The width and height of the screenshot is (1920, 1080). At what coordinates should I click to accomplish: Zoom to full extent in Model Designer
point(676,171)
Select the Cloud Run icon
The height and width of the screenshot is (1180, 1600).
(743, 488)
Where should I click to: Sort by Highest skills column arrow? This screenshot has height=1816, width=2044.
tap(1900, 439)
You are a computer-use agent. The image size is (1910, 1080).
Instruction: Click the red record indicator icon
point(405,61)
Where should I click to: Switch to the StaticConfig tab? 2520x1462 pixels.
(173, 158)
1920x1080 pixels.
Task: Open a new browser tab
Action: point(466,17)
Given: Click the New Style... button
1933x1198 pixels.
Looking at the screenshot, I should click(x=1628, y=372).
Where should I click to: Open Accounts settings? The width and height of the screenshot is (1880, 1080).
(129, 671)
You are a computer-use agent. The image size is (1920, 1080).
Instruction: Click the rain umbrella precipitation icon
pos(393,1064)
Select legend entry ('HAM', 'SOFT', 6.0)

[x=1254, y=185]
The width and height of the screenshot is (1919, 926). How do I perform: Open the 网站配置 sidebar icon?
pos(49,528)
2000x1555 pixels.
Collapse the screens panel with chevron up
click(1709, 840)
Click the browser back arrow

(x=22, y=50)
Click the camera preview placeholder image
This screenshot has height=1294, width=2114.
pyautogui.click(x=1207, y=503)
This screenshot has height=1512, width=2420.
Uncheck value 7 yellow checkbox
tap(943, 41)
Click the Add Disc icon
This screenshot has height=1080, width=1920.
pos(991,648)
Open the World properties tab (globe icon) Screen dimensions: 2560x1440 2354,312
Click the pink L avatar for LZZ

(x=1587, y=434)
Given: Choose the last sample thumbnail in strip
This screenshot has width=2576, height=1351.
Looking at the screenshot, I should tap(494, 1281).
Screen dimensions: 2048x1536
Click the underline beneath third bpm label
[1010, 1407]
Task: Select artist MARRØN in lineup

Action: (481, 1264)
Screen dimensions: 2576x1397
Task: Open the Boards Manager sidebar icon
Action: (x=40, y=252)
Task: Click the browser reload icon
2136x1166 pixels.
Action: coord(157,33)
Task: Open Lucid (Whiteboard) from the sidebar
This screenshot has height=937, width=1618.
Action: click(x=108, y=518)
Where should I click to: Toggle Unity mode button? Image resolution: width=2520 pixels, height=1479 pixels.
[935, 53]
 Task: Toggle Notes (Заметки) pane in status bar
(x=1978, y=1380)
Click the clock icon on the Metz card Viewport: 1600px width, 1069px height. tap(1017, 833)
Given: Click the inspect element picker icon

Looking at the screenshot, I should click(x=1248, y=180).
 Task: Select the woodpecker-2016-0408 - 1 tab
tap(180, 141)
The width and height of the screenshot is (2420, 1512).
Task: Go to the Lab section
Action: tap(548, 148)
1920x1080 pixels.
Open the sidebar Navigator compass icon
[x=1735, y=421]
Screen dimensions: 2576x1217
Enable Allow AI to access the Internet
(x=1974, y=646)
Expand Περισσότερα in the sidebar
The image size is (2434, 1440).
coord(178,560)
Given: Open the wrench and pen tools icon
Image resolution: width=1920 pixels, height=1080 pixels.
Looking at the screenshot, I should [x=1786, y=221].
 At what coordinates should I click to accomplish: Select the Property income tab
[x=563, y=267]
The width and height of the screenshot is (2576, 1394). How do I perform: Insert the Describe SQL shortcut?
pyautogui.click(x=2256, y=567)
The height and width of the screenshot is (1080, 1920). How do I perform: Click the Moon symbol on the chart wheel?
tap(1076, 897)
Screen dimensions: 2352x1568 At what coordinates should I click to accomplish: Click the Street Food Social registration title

— Task brief —
Which of the lines above carry the string "computer"? Pick them out and copy them.

— Problem solution —
You are a computer-use agent. The image size is (1910, 1080).
You are a computer-use agent. The image size is (1920, 1080).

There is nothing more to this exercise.